» **Teks yang Disediakan**:
####

Todung kerap didatangi orang-orang yang terlibat korupsi untuk meminta jasanya. Namun, ia tidak pernah menerima tawaran itu. Menangani perkara tersebut bagi Todung bertentangan dengan komitmennya memberantas korupsi.
Ada sebuah prinsip dalam profesi advokat untuk tidak boleh menolak perkara, kecuali bertentangan dengan hati nurani.
“Saya menolak karena komitmen saya. Kalau saya mau, sudah datang banyak itu kepada saya. Tapi saya enggak mau walaupun legal fee kasus korupsi itu tinggi sekali. Berapapun minta pasti dikasih,” ujar Todung.
“Saya tidak mengatakan mereka tidak punya hak untuk dibela, tapi saya tidak mau menangani kasus-kasus korupsi. Itu prinsip saya,” tambah laki-laki berusia 68 tahun itu.
ADVERTISEMENT
Todung berpendapat, korupsi merupakan masalah utama bangsa Indonesia. Banyak persoalan muncul yang berakar dari kejahatan korupsi. Dan pihak yang paling dirugikan dari korupsi adalah masyarakat kecil.
Maka tak ada alasan bagi Todung untuk memberikan pembelaan terhadap para koruptor. Bagi dia, koruptor justru harus diganjar hukuman pidana berat.
Memikirkan parahnya korupsi, bikin Todung frustasi.
“Proses hukum di Indonesia sebetulnya sudah cukup maju, tapi karena sistem peradilan di Indonesia dalam arti luas masih banyak dikontaminasi oleh korupsi, itu yang membuat saya frustrasi. Frustrasi karena baik pada tingkat penyidikan, penuntutan, atau pengadilan, banyak sekali korupsinya,” kata Todung.

####

» **Instruksi Tugas**:
Tuliskan ulang seluruh teks tentang Todung di atas tanpa mengubah apa pun. Baris-baris di bawah ini tidak ada hubungannya dengan teks tentang Todung.

» **Data yang Disediakan**:
####

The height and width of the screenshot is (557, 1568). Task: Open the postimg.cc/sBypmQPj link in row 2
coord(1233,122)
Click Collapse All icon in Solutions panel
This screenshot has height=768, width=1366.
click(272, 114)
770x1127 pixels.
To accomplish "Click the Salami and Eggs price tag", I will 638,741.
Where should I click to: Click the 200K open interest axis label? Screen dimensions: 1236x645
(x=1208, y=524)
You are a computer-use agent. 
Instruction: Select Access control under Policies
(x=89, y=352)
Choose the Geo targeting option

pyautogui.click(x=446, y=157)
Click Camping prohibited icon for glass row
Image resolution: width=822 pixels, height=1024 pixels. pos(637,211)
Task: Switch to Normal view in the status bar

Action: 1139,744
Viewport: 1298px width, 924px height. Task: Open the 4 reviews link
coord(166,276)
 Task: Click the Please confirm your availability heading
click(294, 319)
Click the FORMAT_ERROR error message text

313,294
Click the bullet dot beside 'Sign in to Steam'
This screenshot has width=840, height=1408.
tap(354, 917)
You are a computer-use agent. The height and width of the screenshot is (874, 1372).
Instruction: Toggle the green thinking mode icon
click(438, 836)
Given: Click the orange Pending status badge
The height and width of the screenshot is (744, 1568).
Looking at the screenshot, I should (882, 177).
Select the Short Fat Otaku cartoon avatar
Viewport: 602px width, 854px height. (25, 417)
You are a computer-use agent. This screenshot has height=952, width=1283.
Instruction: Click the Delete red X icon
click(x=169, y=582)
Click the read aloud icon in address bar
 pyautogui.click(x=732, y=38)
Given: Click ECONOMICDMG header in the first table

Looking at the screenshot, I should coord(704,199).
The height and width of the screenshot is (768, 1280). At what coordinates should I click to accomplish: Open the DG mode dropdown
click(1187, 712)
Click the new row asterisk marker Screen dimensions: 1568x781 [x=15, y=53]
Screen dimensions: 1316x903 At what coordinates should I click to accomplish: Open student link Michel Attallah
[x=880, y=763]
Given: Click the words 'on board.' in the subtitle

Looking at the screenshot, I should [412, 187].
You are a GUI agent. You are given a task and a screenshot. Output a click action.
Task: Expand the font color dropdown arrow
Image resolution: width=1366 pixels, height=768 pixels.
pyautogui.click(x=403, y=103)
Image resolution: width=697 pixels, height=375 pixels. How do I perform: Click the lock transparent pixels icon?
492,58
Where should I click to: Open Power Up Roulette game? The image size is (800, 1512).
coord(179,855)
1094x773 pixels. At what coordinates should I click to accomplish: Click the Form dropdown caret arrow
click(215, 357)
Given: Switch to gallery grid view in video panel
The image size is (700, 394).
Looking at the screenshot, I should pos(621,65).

####

» **Jawaban Latihan**:
Todung kerap didatangi orang-orang yang terlibat korupsi untuk meminta jasanya. Namun, ia tidak pernah menerima tawaran itu. Menangani perkara tersebut bagi Todung bertentangan dengan komitmennya memberantas korupsi.
Ada sebuah prinsip dalam profesi advokat untuk tidak boleh menolak perkara, kecuali bertentangan dengan hati nurani.
“Saya menolak karena komitmen saya. Kalau saya mau, sudah datang banyak itu kepada saya. Tapi saya enggak mau walaupun legal fee kasus korupsi itu tinggi sekali. Berapapun minta pasti dikasih,” ujar Todung.
“Saya tidak mengatakan mereka tidak punya hak untuk dibela, tapi saya tidak mau menangani kasus-kasus korupsi. Itu prinsip saya,” tambah laki-laki berusia 68 tahun itu.
ADVERTISEMENT
Todung berpendapat, korupsi merupakan masalah utama bangsa Indonesia. Banyak persoalan muncul yang berakar dari kejahatan korupsi. Dan pihak yang paling dirugikan dari korupsi adalah masyarakat kecil.
Maka tak ada alasan bagi Todung untuk memberikan pembelaan terhadap para koruptor. Bagi dia, koruptor justru harus diganjar hukuman pidana berat.
Memikirkan parahnya korupsi, bikin Todung frustasi.
“Proses hukum di Indonesia sebetulnya sudah cukup maju, tapi karena sistem peradilan di Indonesia dalam arti luas masih banyak dikontaminasi oleh korupsi, itu yang membuat saya frustrasi. Frustrasi karena baik pada tingkat penyidikan, penuntutan, atau pengadilan, banyak sekali korupsinya,” kata Todung.